Benefit claimants are scroungers, not people caught in unfortunate circumstances. Those who drowned in the Mediterranean are immigrants, not people. The intention is to remove individuality and empathy.
Those who desire independence for Scotland are nationalists or separatists, words that to many convey danger, intolerance and instability. They are delivered as an insult and a warning.

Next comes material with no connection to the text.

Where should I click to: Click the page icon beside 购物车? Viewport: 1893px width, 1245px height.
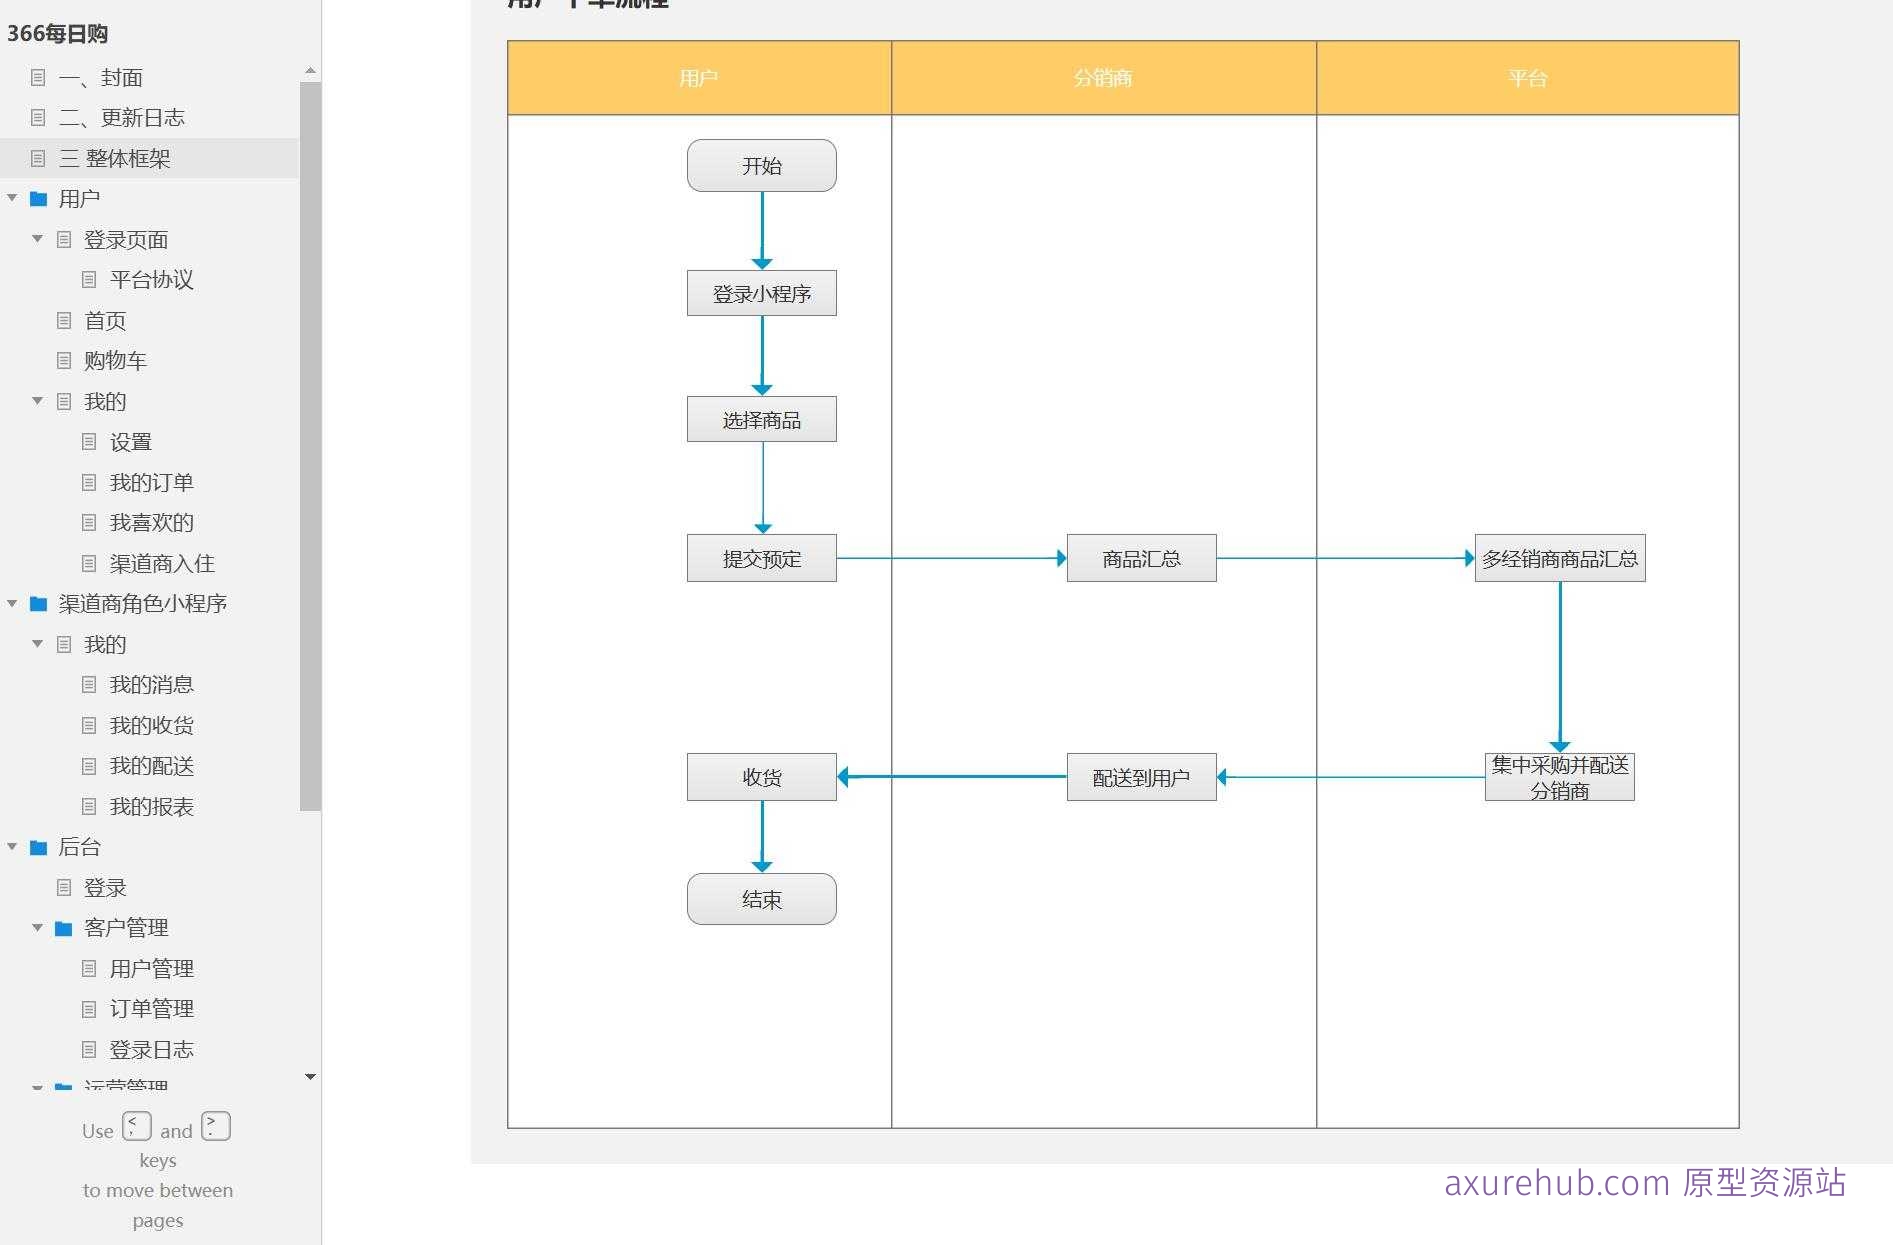(x=64, y=361)
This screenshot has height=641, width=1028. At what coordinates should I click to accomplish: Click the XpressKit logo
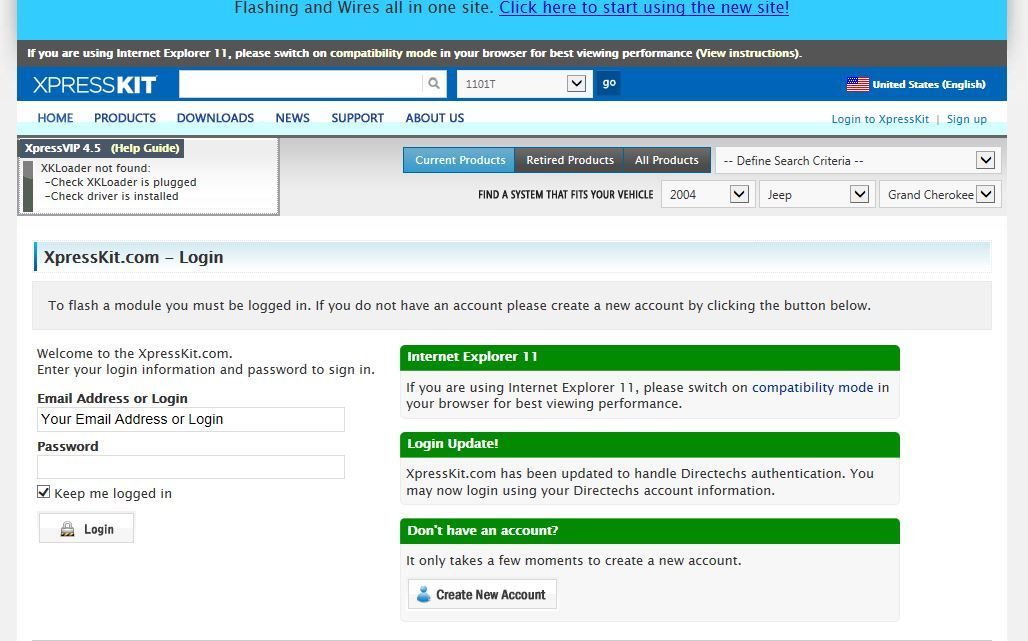point(94,85)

I am Scottish. This was not a choice. I would quite like to have been born in Australia or the Seychelles because the Scottish weather can fuck right off.
I don’t feel proud to be Scottish in the same way that I don’t feel proud to have feet. Sweet tea cures my hangovers, not Irn Bru. I’m not sure I could recite the second verse of Flower of Scotland and get it right. Being Scottish doesn’t define who I am, only where I was born. When I voted Yes in the referendum and SNP in the General Election I was not seeking Total World Domination or the right to impose my tartan-clad philosophies on the rest of the UK but merely to express my desire for change and normalcy. Friends who voted Yes and SNP were, shock horror, not Scottish.
The independence movement is not one culture just as Scotland is not one culture. It contains Christians, Atheists, Muslims, Sikhs, Left wing, Right wing, LGBT, straight, old and young. Urbane professionals alongside the disenfranchised, revolutionary workers alongside those for whom change may prove a risk. People are not excluded for having no ginger relatives. These groups are present in every European democracy and further afield in the world. Our bohemian libertarians would find their niche in any country, our intolerant bigots likewise. It is impossible to categorise a typical independence supporter, though the media try their best.
The strength of this movement is its diversity. It is hard to imagine a cause which would unite such a disparate bunch.

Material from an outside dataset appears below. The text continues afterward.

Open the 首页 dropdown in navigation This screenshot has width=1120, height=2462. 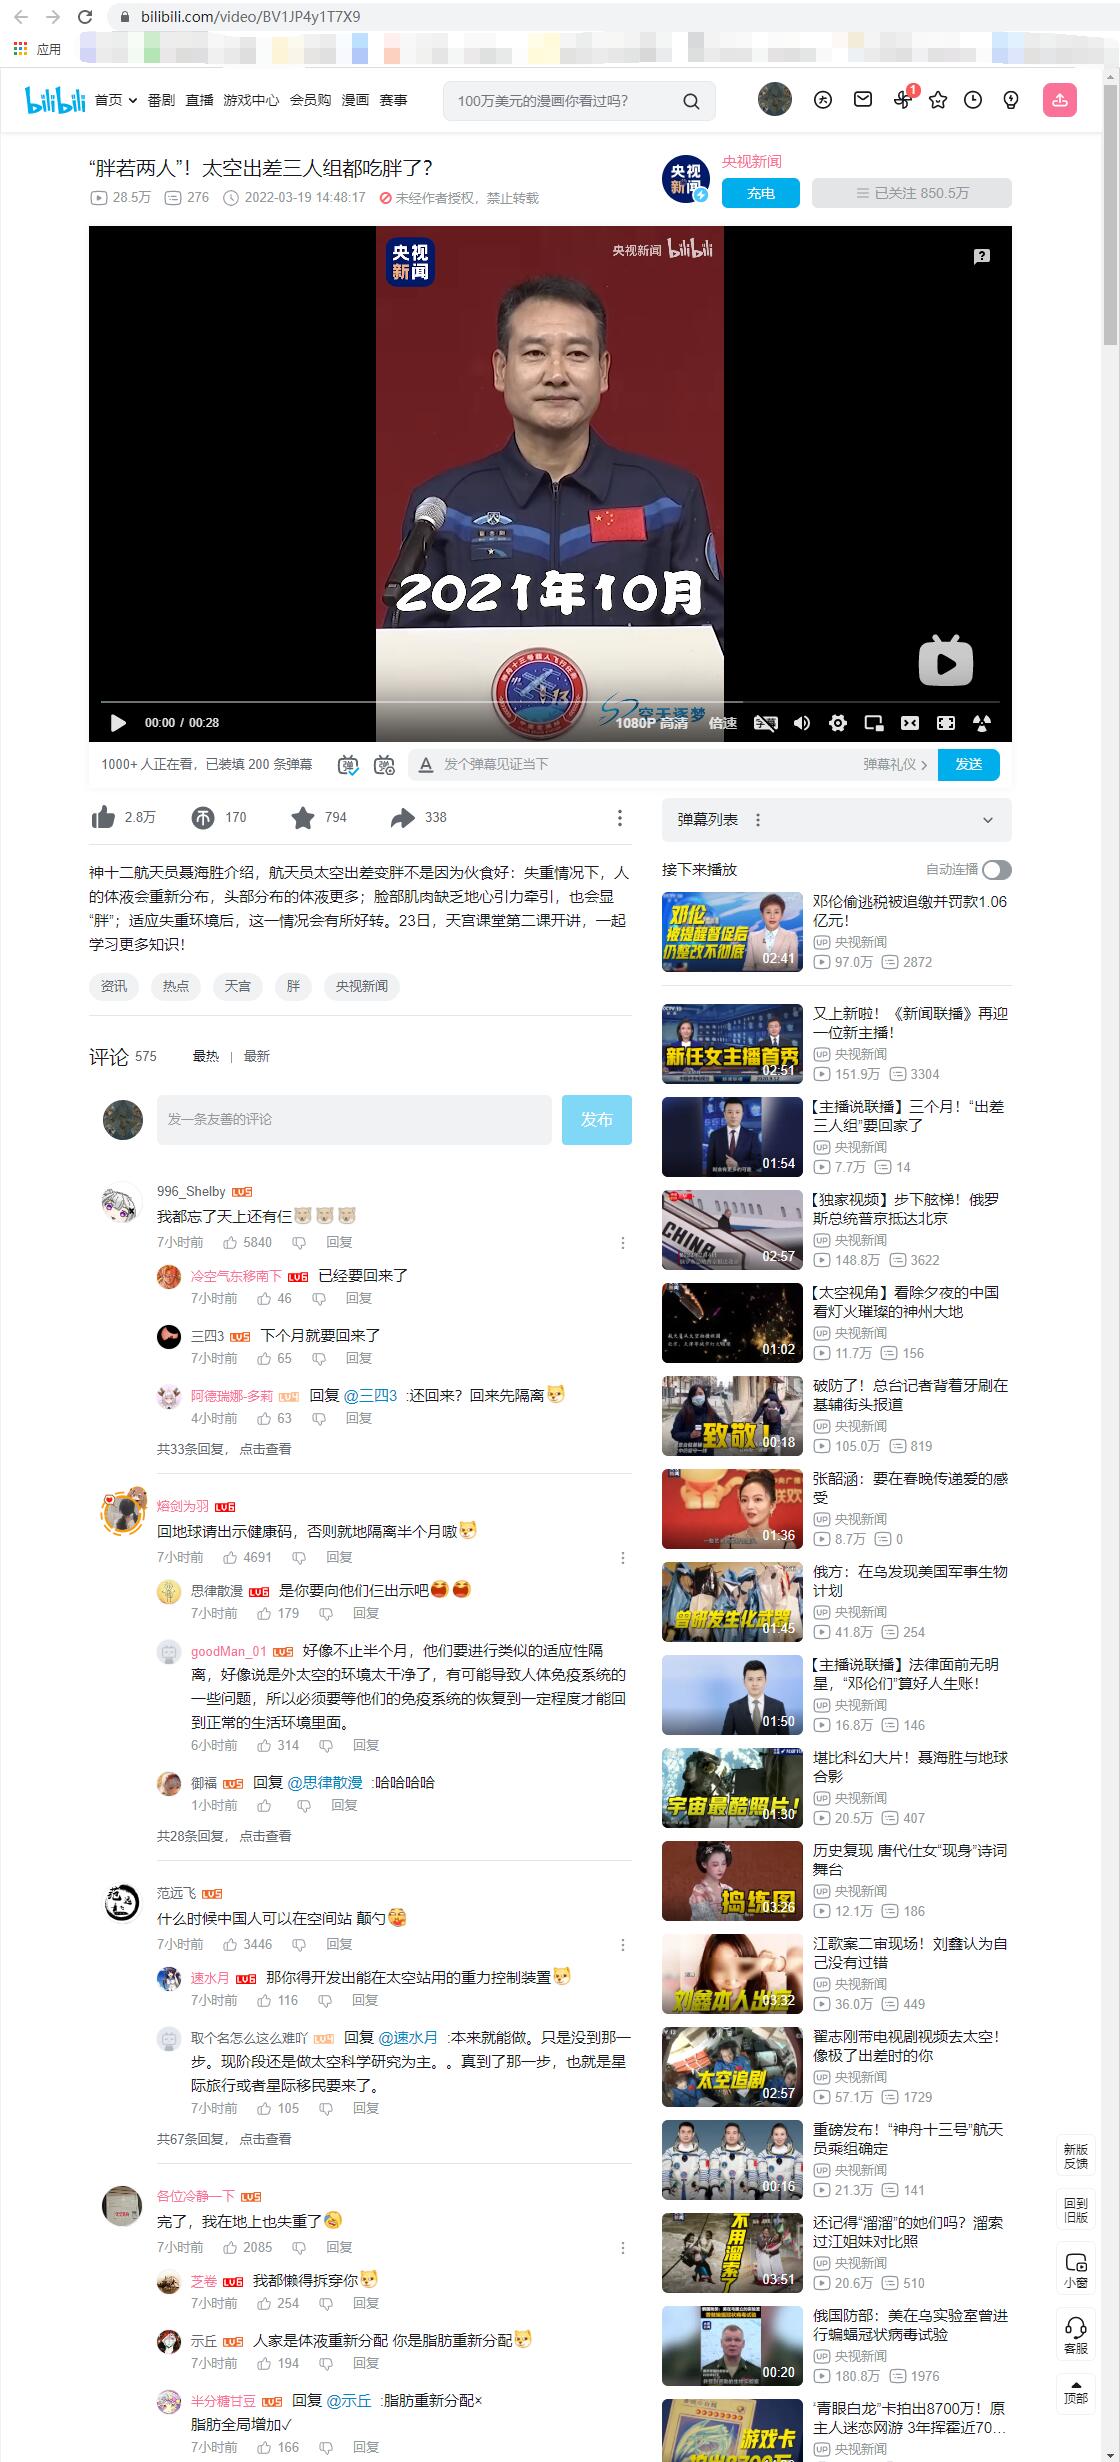115,100
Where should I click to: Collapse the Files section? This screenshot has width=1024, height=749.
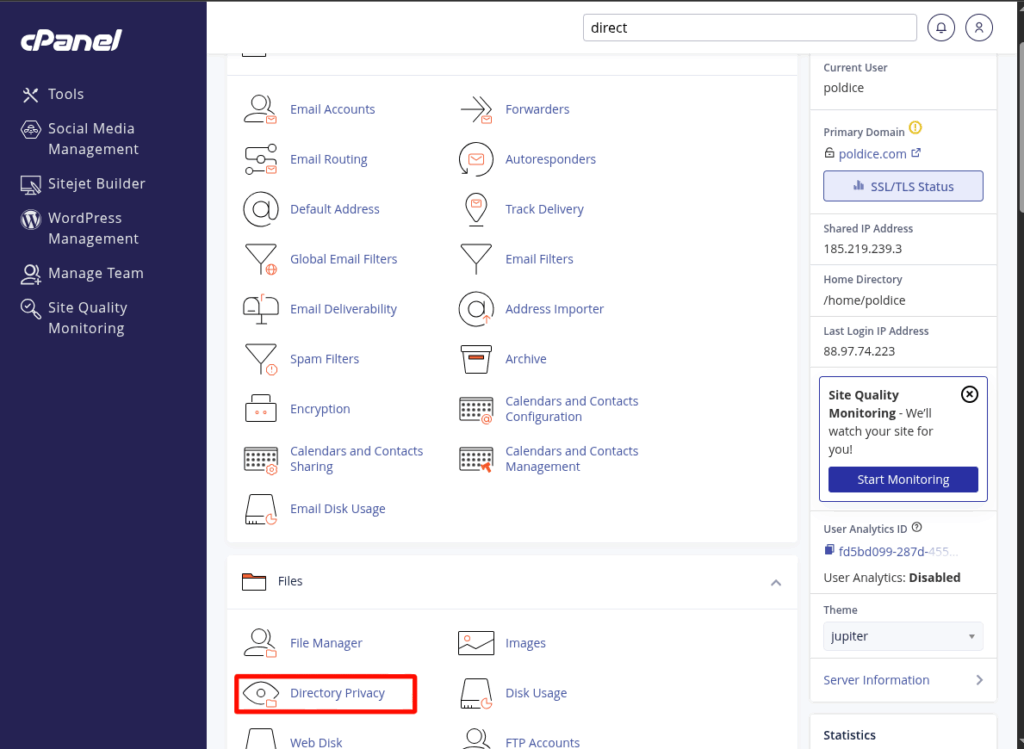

We are not special, we are not different; we simply do not fit the stereotype of nasty nationalism.

The Oxford dictionary provides two definitions of nationalist:

1. A person who advocates political independence for a country.

2. A person with strong patriotic feelings, especially one who believes in the superiority of their country over others.

Many politicians and the media would have us believe our movement reflects the latter, the Yes campaign was defined by the former; if that is what a nationalist is defined as in Scotland then I am a nationalist and to hell with the press.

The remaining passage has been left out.